部活動が再開し、体力づくりに励む丸岡高校野球部員=6月2日、福井県坂井市の同校グラウンド

 部員不足により昨秋の公式戦に出場できなかった福井県坂井市の丸岡高校野球部に待望の新入部員と2年生の経験者の計5人が加わり、チームを組めるようになった。新型コロナウイルス感染症の影響で夏の全国高校野球選手権大会(甲子園大会)とその出場権を懸けた地方大会は中止になったが、県高野連は独自の県大会を開催する方向で準備。丸高ナインは1年ぶりとなる公式戦に臨む。

⇒昨年の秋は部員足りず断念

 「イチ、ニ、サン…」。部活動再開から2日目の6月2日、丸岡高グラウンドに元気な声が響きわたった。昨年度まで5人だったチームが今は10人に。ランニング、筋トレ、キャッチボールなど軽めのメニューだったが、はつらつとした動きを見せていた。
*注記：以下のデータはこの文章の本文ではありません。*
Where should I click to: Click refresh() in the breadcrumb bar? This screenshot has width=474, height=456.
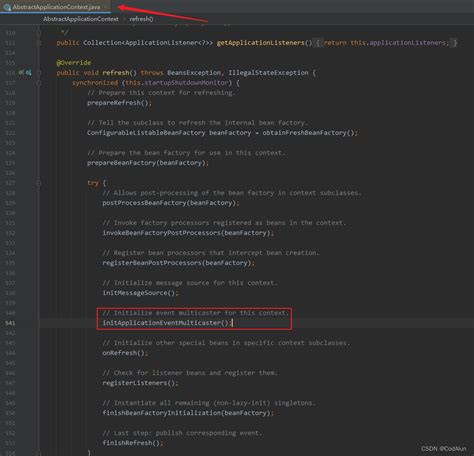pyautogui.click(x=141, y=19)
 チームは昨年夏の大会後、3年生8人が引退。2年生がいなかったため1年生5人だけになり、秋の大会は出場できなかった。古橋光輝監督は新入部員獲得に向け、中学校やボーイズチームに足を運び、指導者との関係構築を進めた。そのかいもあって4月、野球経験のある1年生4人が加入。部員は9人になった。

 しかし、新型コロナ感染拡大により、春の県大会は中止。部活動も自粛に。モチベーションの維持が難しい中、部員は素振りなど自主トレに励んできた。

 夏の甲子園大会中止が発表された5月20日、県高野連は代替となる独自の県大会を開催する考えを明らかにした。実現すれば、丸岡高野球部にとっては昨年夏以来の公式戦。古橋監督は「真剣勝負できるのはありがたい」と喜ぶ。

 チームに2年生の経験者も加わり、10人になった。1年生の選手が「先輩の足を引っ張らないよう頑張る」と言えば、2年生の選手は「慣れない1年生を2年生がカバーし、団結して臨みたい」と大会を見据える。主将は「やっと10人になったばかり。頑張らないと勝てない」と気を引き締めた上で、「この夏は2年生5人でやってきたことの集大成でもある」と力を込めた。